The challenges of ensuring a strong community-housing program in Northumberland County were spelled out for county council's Social Services Committee at its July meeting,.
This was the occasion for a presentation on the new Community Housing Master Plan and the Northumberland Community Housing Corporation Asset Management Plan. The consultant, HSC Business Solutions, sent representatives Judy Lightbound and Lisa Oliviera to share their findings. This work began in 2020 and was delayed by the challenges of the COVID-19 pandemic.
Oliviera addressed the Community Housing Master Plan, which was undertaken to address the challenges surrounding sustainability and growth in offering this service. The extensive assessment-and-analysis work included engaging with more than 500 individuals.
At this time, more than 700 individuals and families inhabit community housing, which is defined as a type of affordable housing option that provides rent-geared-to-income and affordable (typically low-end market rent) units for households with low to moderate incomes. This service is regulated under the Housing Services Act 2011, which designates the county as the service system manager for this commodity – which is delivered by three broad housing provider groups: non-profits, co-operatives and NCHC.
Of the county's 773 units in its community housing stock, one co-operative housing provider accounts for 78 units. Eight non-profit housing providers account for 369 units, while NCHC accounts for 344. The number is already growing, as the 18 units in the Elgin Park property are being redeveloped into 40 units. The mix among these units is 85.1% rent-geared-to-income (in which a household pays no more than 30% of its income on housing costs) and 15.1% are affordable.
Oliviera identified four trends.
The changing community-housing landscapes includes the new regulatory community-housing renewal framework provisions in new provincial legislation, the Provincial Housing Services Act.
The demand for community housing is increasing. The Northumberland waitlist has more than tripled in the last decade, with more than 1,000 now waiting.
The aging stock of housing means a total estimated repair cost of $47-million over the next decade. The average age of non-profit-sector assets is about 32 years, and the average age of NCHC assets is about 49 years.
And the need to improve financial viability is a challenge when some community housing providers are struggling to remain self-sustaining.
Over the next six years, there will be four key priorities – quality of service, quality of housing, sustainability of community housing and enabling growth. A set of associated actions has been provided for each of these.
Lightbound addressed the NCHC Asset Management Plan aimed at achieving long-term sustainability.

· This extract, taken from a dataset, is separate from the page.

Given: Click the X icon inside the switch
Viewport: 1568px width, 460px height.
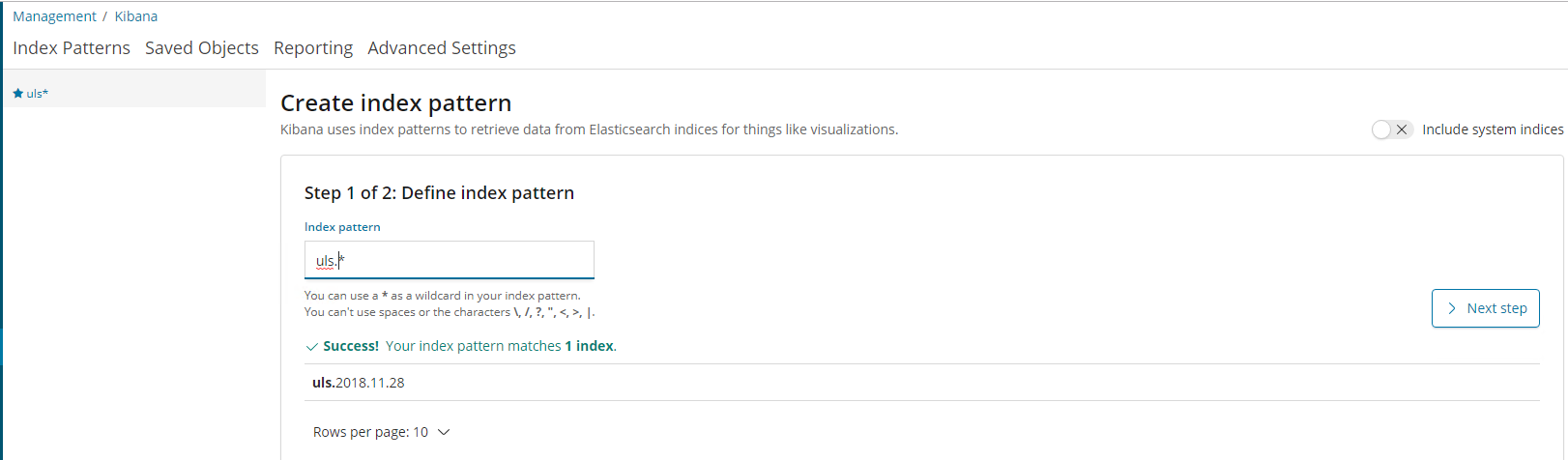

Of the aging NCHC assets, 69% have a Facilities Condition Index rating of Poor, while 15% are rated Critical. The forecasted capital need to address this through 2031 is $18.8-million.
The county's 2019 Affordable Housing Strategy set the aspirational goal of expanding community-housing capacity by 52 units each year. This can mean building and purchasing, as well as exploring innovative partnerships.
Housing Services Manager Rebecca Carman outlined other innovations that are increasingly being explored – such as including a sector of units rented at market rates in new developments to augment the affordable units. They are also taking pains with new construction to ensure methods and materials with optimal longevity, she added.
And speaking of partners, Chief Administrative Officer Jennifer Moore added, the provincial and Federal governments must come to the table.
“Right now, we are far and away bearing the vast majority of housing-related costs,” Moore pointed out.
“We will be continuing to advocate for provincial and Federal governments to increase their component.”